Record excerpts:
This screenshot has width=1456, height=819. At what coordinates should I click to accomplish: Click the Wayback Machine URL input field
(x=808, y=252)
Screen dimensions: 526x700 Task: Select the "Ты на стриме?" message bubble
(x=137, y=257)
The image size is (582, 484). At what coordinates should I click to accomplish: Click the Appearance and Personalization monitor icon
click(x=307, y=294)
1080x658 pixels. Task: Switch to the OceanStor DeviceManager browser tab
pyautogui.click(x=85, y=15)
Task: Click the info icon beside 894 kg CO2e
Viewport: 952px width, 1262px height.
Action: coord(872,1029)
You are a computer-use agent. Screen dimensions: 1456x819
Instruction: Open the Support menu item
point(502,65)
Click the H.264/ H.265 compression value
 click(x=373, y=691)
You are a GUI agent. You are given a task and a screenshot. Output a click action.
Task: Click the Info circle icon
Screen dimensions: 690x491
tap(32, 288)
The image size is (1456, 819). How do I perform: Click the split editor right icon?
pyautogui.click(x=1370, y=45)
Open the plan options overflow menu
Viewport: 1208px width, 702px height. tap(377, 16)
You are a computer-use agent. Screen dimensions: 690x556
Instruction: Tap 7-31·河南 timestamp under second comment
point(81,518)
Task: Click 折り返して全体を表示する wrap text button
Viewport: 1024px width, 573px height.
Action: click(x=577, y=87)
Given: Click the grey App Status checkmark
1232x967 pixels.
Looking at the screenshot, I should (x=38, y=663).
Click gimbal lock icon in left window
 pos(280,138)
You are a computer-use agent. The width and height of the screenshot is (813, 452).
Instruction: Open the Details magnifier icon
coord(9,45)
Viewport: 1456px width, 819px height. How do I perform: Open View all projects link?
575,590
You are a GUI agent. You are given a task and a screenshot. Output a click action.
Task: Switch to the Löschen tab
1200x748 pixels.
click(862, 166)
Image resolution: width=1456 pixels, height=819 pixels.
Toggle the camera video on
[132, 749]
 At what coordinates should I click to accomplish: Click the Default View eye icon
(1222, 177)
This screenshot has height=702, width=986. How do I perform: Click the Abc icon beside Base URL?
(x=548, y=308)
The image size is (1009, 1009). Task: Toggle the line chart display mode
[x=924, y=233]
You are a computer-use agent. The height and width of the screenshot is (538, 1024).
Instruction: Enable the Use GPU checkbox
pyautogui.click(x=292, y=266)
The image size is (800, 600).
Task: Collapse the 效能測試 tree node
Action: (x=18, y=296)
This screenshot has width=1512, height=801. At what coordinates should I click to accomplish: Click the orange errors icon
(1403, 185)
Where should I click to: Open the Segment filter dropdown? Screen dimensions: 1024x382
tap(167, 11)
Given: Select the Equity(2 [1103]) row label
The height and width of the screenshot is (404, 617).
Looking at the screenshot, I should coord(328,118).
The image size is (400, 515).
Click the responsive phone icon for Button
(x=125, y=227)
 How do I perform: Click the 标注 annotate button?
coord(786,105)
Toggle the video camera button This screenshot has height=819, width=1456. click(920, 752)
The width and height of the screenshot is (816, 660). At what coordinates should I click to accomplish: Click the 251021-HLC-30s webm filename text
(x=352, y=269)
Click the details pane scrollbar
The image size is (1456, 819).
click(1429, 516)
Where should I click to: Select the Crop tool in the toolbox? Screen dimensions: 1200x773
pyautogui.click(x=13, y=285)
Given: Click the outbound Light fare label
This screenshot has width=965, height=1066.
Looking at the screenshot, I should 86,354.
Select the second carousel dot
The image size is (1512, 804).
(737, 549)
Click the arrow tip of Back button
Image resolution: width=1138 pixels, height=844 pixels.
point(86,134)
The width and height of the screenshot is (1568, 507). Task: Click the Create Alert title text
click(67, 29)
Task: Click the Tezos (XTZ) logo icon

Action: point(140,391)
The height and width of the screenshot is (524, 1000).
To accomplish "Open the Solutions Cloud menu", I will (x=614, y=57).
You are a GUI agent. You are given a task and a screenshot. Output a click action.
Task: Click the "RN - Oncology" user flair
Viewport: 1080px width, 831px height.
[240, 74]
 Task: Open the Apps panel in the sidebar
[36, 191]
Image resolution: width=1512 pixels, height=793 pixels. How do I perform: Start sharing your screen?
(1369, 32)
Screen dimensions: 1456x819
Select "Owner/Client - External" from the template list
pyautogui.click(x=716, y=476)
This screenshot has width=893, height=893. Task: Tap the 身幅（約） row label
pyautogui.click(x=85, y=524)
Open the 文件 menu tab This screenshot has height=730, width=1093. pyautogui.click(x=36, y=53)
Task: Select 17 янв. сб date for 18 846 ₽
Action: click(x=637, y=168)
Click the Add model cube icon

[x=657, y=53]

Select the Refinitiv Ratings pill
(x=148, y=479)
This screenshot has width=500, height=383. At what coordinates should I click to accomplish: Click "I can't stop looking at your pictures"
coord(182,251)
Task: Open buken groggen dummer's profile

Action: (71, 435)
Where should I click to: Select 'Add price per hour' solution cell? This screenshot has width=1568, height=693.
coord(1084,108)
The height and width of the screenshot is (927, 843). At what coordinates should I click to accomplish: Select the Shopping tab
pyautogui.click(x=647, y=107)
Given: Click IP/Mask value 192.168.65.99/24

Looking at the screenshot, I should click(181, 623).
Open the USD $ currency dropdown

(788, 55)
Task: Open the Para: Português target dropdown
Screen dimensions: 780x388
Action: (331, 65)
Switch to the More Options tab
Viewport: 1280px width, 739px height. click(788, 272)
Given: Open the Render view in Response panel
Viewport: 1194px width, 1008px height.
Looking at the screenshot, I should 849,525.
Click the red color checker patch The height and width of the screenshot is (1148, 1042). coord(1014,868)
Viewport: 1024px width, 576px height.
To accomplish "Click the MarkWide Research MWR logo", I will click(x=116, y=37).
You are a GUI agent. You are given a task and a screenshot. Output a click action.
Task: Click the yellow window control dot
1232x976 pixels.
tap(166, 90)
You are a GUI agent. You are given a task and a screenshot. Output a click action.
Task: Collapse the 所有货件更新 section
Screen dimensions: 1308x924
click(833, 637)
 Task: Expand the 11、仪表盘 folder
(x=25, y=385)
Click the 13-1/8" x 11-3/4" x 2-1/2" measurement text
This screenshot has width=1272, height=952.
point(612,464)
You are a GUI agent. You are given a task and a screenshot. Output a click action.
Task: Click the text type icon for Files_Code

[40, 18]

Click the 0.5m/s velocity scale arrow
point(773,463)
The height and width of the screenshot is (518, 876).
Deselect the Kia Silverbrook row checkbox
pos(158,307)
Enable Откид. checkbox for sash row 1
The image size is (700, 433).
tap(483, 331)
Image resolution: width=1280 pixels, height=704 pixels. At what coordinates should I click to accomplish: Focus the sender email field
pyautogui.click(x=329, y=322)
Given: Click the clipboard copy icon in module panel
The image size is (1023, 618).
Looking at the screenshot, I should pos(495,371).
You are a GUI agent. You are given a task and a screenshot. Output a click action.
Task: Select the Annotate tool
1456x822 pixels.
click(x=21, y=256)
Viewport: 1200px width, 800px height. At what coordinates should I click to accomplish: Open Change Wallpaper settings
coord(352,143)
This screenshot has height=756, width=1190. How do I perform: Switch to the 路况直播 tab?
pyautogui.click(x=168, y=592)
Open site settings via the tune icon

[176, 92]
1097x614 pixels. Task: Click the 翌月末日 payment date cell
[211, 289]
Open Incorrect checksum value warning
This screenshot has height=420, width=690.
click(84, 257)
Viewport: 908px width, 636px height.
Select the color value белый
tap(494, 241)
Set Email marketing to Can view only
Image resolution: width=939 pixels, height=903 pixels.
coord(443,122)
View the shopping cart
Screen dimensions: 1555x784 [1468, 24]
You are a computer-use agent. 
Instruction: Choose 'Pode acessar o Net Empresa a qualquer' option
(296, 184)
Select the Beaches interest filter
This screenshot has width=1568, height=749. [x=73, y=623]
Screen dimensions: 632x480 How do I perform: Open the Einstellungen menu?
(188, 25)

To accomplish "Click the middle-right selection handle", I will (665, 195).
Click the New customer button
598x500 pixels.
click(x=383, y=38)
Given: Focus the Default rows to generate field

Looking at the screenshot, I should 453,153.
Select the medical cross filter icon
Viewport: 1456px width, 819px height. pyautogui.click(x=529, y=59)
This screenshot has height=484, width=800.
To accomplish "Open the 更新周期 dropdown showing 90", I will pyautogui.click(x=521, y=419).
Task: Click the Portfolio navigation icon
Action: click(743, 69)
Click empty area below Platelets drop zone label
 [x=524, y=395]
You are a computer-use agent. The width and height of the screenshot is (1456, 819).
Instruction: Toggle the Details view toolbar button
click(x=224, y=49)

Stated problem: Rewrite the part that opens with the line containing "The height and width of the screenshot is (927, 843)." and closes with the line containing "Action: (331, 65)", replacing "dropdown" with "drop-down list" and leaving everything else unchanged. Return only those lines.

Response below:
The height and width of the screenshot is (927, 843). At what coordinates should I click to accomplish: Select the Shopping tab
pyautogui.click(x=647, y=107)
Given: Click IP/Mask value 192.168.65.99/24

Looking at the screenshot, I should click(181, 623).
Open the USD $ currency drop-down list

(788, 55)
Task: Open the Para: Português target drop-down list
Screen dimensions: 780x388
Action: (331, 65)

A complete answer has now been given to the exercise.